Immunological tolerance Flashcards
Tolerance
Mechanisms by which immunologically reactivity to specific antigens is induced and maintained.
Thymus and T cell development
- Migration
- Thymocytes
- No thymus?
T cell progenitor migrates from the bone marrow to the thymus where they develop into mature T cells.
- Site for somatic recombination for TCR.
- Thymocytes become associated with epithelial cells of the thymus. during development
Thymus is a necessary condition for T cell differentiation.

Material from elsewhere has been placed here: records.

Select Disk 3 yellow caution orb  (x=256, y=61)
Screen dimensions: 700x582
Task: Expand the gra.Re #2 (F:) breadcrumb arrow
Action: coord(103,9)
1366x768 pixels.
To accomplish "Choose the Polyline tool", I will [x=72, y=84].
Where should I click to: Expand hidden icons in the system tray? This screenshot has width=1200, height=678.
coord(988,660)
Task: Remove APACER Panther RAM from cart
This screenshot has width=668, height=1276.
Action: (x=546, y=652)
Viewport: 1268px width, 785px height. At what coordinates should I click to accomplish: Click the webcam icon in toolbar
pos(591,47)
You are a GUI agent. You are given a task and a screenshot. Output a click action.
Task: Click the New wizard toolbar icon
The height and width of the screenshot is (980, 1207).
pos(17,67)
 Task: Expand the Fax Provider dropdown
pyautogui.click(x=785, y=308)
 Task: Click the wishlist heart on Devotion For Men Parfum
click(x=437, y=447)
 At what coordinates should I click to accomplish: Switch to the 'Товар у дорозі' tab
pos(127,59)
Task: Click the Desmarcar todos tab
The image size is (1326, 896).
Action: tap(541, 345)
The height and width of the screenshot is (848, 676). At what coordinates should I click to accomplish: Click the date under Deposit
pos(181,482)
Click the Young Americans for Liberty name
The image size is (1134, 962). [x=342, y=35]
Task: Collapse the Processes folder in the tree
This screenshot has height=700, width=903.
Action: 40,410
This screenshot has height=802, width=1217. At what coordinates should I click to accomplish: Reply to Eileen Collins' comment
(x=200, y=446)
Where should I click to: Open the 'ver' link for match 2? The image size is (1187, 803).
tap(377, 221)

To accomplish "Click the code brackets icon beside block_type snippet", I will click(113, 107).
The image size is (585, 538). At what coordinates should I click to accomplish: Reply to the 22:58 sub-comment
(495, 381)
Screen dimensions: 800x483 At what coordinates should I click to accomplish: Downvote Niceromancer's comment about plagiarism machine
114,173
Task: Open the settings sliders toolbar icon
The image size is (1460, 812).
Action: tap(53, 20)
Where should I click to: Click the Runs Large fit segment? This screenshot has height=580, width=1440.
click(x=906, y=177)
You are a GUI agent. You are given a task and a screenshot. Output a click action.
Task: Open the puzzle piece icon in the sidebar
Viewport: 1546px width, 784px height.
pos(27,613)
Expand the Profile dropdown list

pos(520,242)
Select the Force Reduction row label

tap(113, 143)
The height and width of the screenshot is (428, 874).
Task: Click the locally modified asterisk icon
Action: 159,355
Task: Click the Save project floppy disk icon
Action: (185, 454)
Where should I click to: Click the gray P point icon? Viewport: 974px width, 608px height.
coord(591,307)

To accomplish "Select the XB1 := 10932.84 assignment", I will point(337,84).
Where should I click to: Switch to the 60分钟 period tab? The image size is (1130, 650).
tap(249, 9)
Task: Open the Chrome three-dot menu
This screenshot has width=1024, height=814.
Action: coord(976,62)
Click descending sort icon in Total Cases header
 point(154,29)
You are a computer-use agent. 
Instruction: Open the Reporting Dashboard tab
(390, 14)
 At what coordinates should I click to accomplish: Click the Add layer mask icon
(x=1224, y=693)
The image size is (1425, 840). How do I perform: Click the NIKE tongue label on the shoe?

- Useless or harmful T cells are destroyed via apoptosis
Site for the development of central T cell tolerance.
Without thymus- no mature T cells (as in Di-George syndrome)
Thymus involution
Thymus progressively shrinks after puberty and the degeneration is complete by 30.
- Most active in young
Immunity is not impaired because T cell repertoire established is long-lived.
Purpose of receptor selection
Due to the random process of producing TCRs (to allow diversity), its specificity is also random.
TCRs of different affinities to self-antigens are produced.
- Harmful TcRs–> have high affinity to self-receptors= negatively selected.
- Useless TcRs; do not have affinity to any receptor= ignored.
- Useful TcRs; strong affinity to foreign antigens= positively selected
Thymus microenvironment
Immature T cells start off as double negative T cells (for CD4, CD8)
In the cortex: Positive selection
Medulla: negative selection
T cells become positive positive after positive selection.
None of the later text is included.